Каким же знаком докажу я,
что наконец тебя нашел?
Иные вычеканю звезды,
напевом небо раздроблю...
В тебе я огненной любовью
свое бессмертие люблю.
Ты уязвишь седую мудрость,
и смех твой пламенем плеснет,
Я именем твоим багряным
исполосую небосвод.
И рухнет Рай, и Ад потухнет
в последней ярости своей,
и мгла прервет холодным громом
стремленья мира, сны людей.
И встанет Смерть в пустых пространствах
и, в темноту из темноты
скользя неслышно, убоится
сиянья нашей наготы.
Любви блаженствующей звенья,
ты, Вечность верная, замкни!
Одни над мраком мы, над прахом
богов низринутых, - одни...
Но не всегда женщина является для Брука вечной спутницей, залогом бессмертия.

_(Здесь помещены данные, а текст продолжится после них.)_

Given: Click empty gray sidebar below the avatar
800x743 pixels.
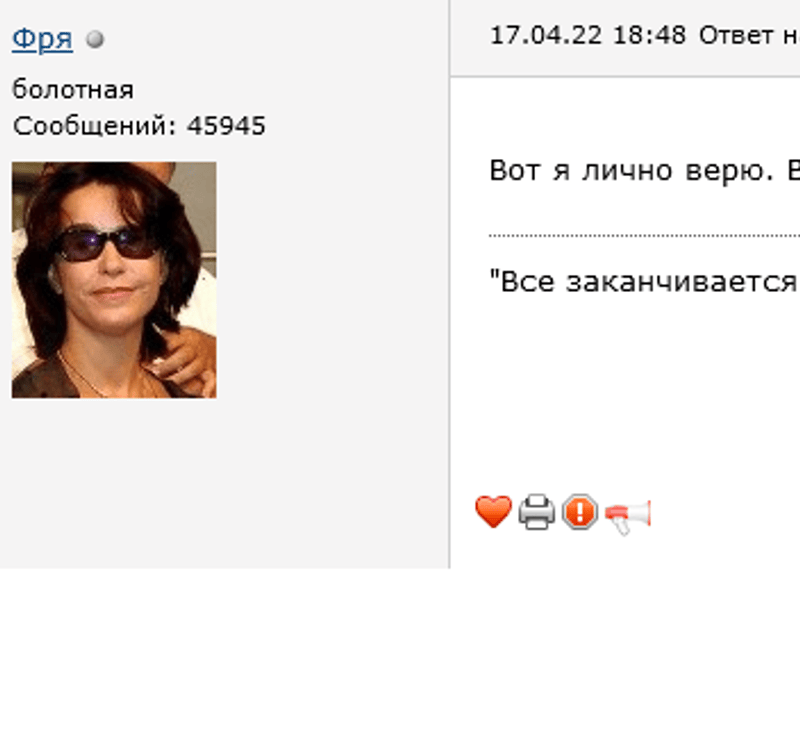Looking at the screenshot, I should 224,480.
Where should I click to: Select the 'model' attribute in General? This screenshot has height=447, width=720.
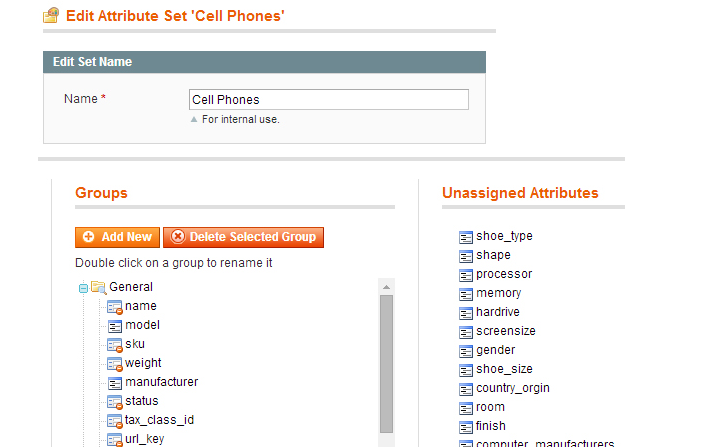pyautogui.click(x=142, y=325)
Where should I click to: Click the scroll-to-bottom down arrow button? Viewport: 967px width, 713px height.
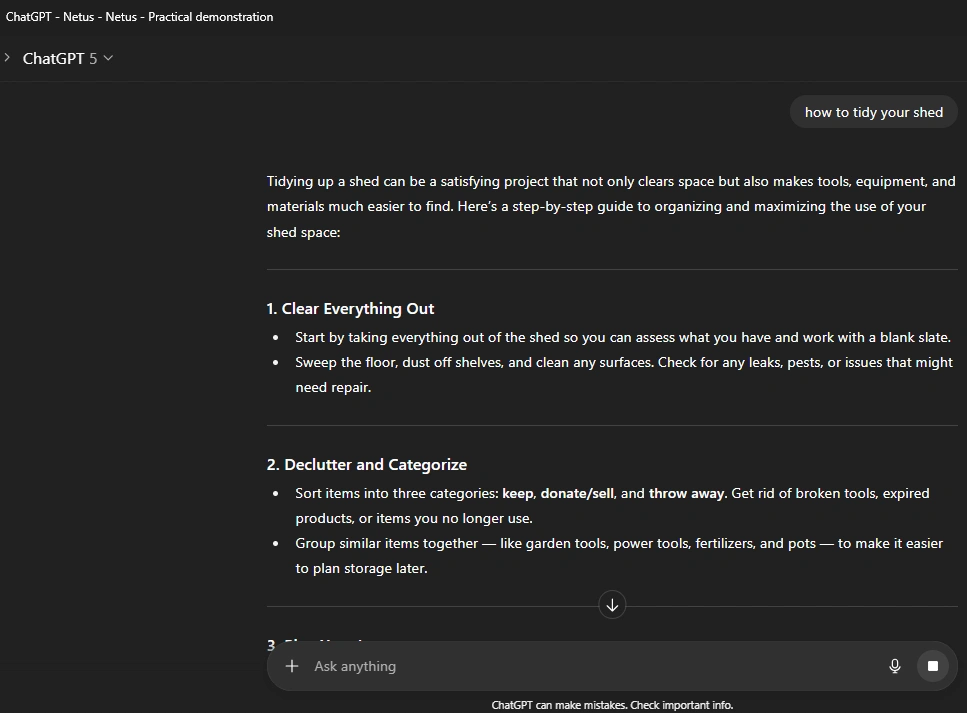(612, 605)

Так же как и в стихах, посвященных "великому быть может", Брук в своих изображениях женщины и любви зыбок, переменчив, как луч фонарика, освещающего мимоходом то лужу, то цветущий куст. Он переходит от дивного безумия, внушившего ему "Прах" и "Призыв", к каким-то мучительным чертежам, рисуя "неутоленные, раскоряченные желанья... причудливый образ, льнувший к такому же запутанному образу, личины ползущие, потерянные, извилистые, вязнущие, уродливо сплетающиеся, безумно блуждающие по прихоти углубляющихся тропин и странных выпуклых путей".

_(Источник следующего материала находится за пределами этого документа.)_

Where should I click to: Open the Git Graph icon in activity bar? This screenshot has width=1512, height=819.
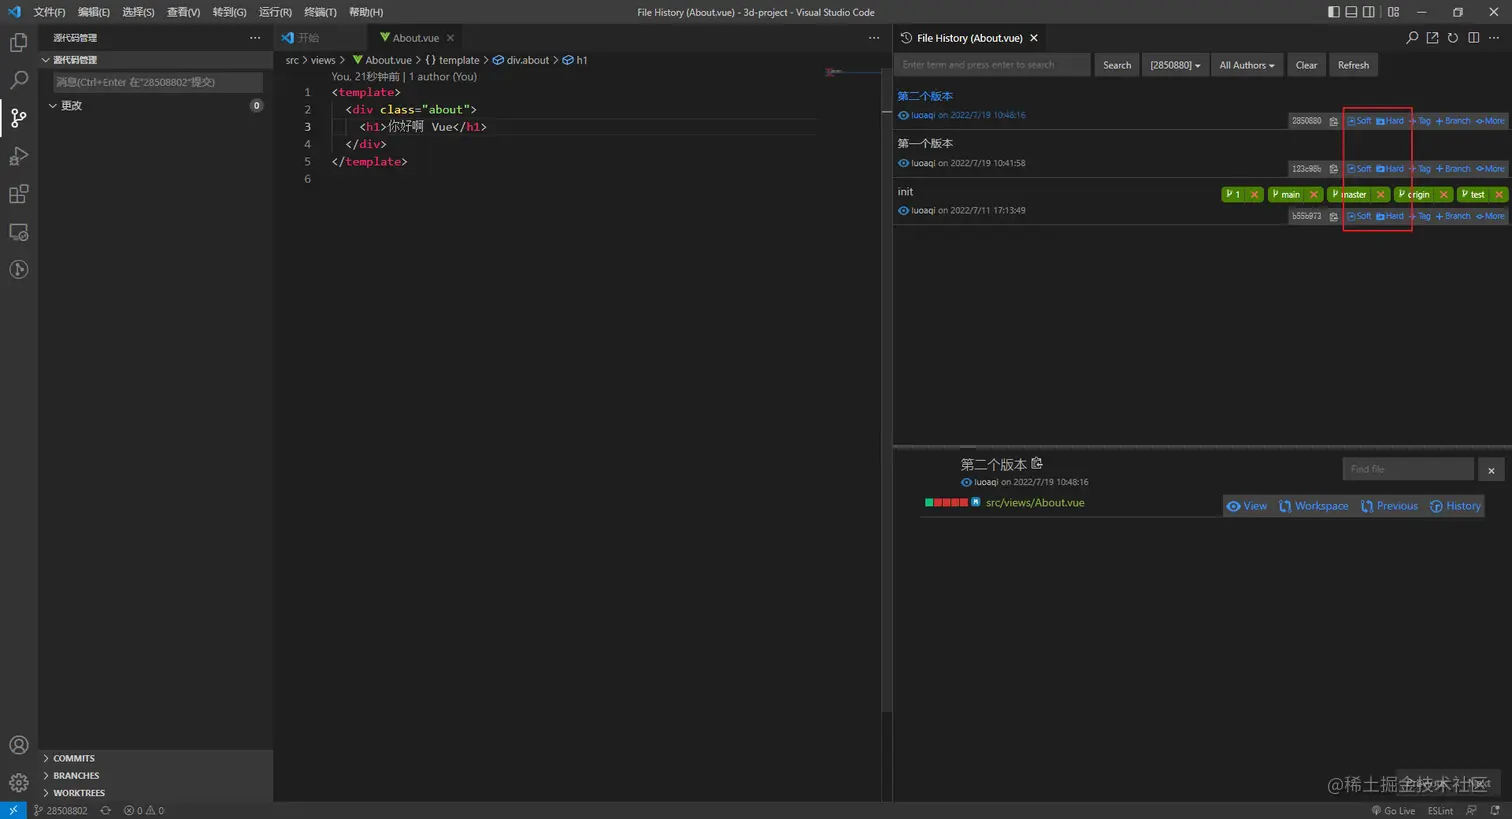(18, 270)
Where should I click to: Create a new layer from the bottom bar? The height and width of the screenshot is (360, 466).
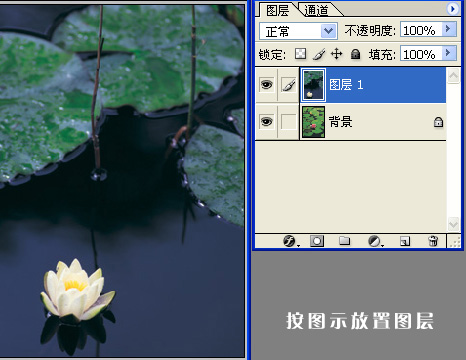click(x=405, y=241)
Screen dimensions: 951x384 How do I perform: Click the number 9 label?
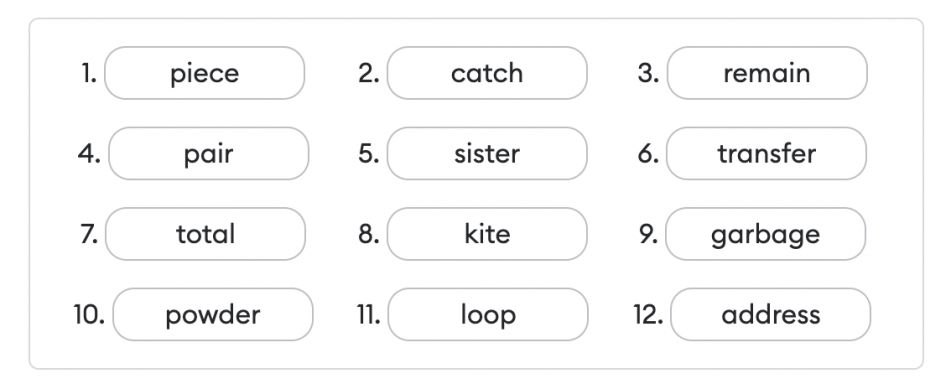click(x=648, y=234)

Брук еще кое-как мирится с "причудливостью" человеческого тела, когда тело это молодо, стремительно, чисто, но что вызывает в поэте злобу и отвращенье, - это дряблая старость с ее беззубым, слюнявым ртом, красными веками, поздней похотливостью... И доисторический прием - сопоставленье весны и увяданья, грезы и действительности, розы и чертополоха обновляется Бруком необычайно тонко.

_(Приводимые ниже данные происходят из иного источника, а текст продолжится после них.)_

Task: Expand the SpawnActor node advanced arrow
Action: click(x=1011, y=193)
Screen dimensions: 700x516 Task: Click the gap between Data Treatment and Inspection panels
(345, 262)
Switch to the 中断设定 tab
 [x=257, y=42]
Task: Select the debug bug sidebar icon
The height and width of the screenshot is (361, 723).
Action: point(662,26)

Примером могут послужить следующие два сонета:
Троянские поправ развалины, в чертог
Приамов Менелай вломился, чтоб развратной
супруге отомстить и смыть невероятный
давнишний свой позор. Средь крови и тревог
он мчался, в тишь вошел, поднялся на порог,
до скрытой горницы добрался он неслышно,
и вдруг, взмахнув мечом, в приют туманно-пышный
он с грохотом вбежал, весь огненный как бог.
Сидела перед ним, безмолвна и спокойна,
Елена белая. Не помнил он, как стройно
восходит стан ее, как светел чистый лик...
И он почувствовал усталость, и смиренно,
постылый кинув меч, он, рыцарь совершенный,
пред совершенною царицею поник.
Так говорит поэт. И как он воспоет
обратный путь, года супружеского плена?
Расскажет ли он нам, как белая Елена
рожала без конца законных чад и вот
брюзгою сделалась, уродом... Ежедневно
болтливый Менелай брал сотню Трой меж двух
обедов. Старились. И голос у царевны
ужасно-резок стал, а царь - ужасно глух.
"И дернуло ж меня, - он думает, - на Трою
идти! Зачем Парис втесался?" Он порою
бранится со своей плаксивою каргой,
и, жалко задрожав, та вспомнит про измену.
Так Менелай пилил визгливую Елену,
а прежний друг ее давно уж спал с другой.
Еще резче высказывается это отвращение к дряхлости в стихотворении "Ревность", обращенном, вероятно, к новобрачной. В нем поэт так увлекается изображеньем грядущей старости розового, молодцеватого супруга, которого он уже видит лысым, и жирным, и грязным, и Бог знает чем, - что только на тридцать третьей - последней - строке спохватывается: "Ведь когда время это придет, ты тоже будешь старой и грязной..."
Мне кажется, что и в этом стихотворении, и в другом, посвященном поразительно подробному и довольно отвратительному разбору морской болезни, явленья которой тут же сравниваются с воспоминаньями любви, Брук слегка щеголяет своим уменьем зацепить и выхватить, как бирюльку, любой образ, любое чувство, слегка чернить исподнюю сторону любви, как чернил (в стихотворении о "мухе на серой потной шее мертвеца", упомянутом выше) вид загробного края. Он отлично знает, что смерть - только удивленье; он певец вечной жизни, нежности, лесных теней, прозрачных струй, благоуханий; он не должен был бы сравнивать жгучую боль разлуки с изжогой и отрыжкой.